TASK OBJECTIVE → Format everything from the top of the records down to the line containing "2282x1396 pixels. coord(863,1375)", both ends included, as a two-column CSV with the headers input and output. Put each record's text and its answer in one row, with every field in quotation marks and line breaks replaced by spaces.
************
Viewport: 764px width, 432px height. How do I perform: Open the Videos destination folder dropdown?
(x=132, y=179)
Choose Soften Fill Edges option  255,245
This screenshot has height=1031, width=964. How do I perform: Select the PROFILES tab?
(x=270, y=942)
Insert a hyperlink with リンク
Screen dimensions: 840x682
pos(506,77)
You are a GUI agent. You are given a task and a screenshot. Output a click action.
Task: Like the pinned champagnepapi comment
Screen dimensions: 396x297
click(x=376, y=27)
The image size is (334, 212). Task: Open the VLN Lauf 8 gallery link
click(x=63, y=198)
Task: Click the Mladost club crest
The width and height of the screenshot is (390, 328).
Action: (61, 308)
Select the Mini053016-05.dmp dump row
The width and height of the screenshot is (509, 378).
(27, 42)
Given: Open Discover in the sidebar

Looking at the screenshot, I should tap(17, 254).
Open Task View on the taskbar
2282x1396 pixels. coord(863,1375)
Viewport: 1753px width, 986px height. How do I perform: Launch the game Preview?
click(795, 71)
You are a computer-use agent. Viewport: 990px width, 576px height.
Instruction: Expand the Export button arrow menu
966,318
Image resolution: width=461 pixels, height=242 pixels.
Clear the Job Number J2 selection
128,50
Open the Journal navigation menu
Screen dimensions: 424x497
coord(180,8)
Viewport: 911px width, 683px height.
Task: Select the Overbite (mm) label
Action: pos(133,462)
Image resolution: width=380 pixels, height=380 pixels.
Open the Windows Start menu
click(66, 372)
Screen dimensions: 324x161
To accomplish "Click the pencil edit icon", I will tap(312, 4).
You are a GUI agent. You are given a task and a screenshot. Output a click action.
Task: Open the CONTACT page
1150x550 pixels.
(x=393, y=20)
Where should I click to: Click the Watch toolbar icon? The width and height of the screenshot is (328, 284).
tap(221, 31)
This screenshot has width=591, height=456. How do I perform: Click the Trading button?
************
TASK RESPONSE →
input,output
"Viewport: 764px width, 432px height. How do I perform: Open the Videos destination folder dropdown?","(x=132, y=179)"
"Choose Soften Fill Edges option","255,245"
"This screenshot has height=1031, width=964. How do I perform: Select the PROFILES tab?","(x=270, y=942)"
"Insert a hyperlink with リンク Screen dimensions: 840x682","pos(506,77)"
"You are a GUI agent. You are given a task and a screenshot. Output a click action. Task: Like the pinned champagnepapi comment Screen dimensions: 396x297","click(x=376, y=27)"
"The image size is (334, 212). Task: Open the VLN Lauf 8 gallery link","click(x=63, y=198)"
"Task: Click the Mladost club crest The width and height of the screenshot is (390, 328).","Action: (61, 308)"
"Select the Mini053016-05.dmp dump row The width and height of the screenshot is (509, 378).","(27, 42)"
"Given: Open Discover in the sidebar","Looking at the screenshot, I should tap(17, 254)."
"Open Task View on the taskbar","2282x1396 pixels. coord(863,1375)"